• [Your task] Type out all the records word for word. Any pictures are to be left out.

******

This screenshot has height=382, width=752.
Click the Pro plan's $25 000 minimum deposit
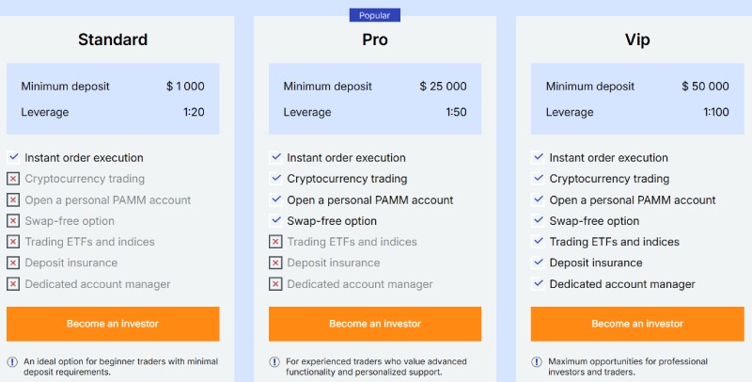pos(443,87)
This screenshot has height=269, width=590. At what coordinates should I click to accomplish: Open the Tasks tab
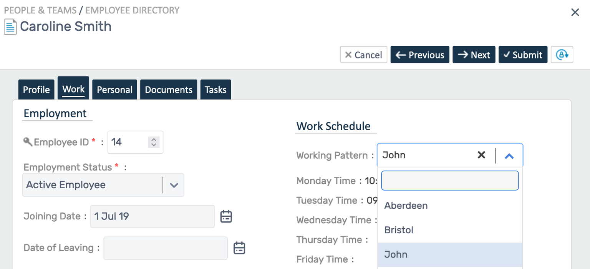[215, 90]
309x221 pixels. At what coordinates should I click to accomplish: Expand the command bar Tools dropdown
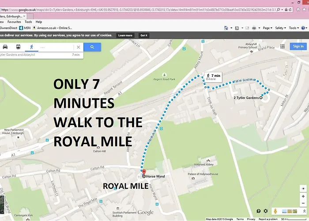[293, 28]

******

• [Solution to this exercise]
This screenshot has height=382, width=752.
Click the Pro plan's $25 000 minimum deposit
pos(443,87)
This screenshot has height=269, width=590. At what coordinates should I click to accomplish: Open the Tasks tab
[215, 90]
309x221 pixels. At what coordinates should I click to accomplish: Expand the command bar Tools dropdown
[293, 28]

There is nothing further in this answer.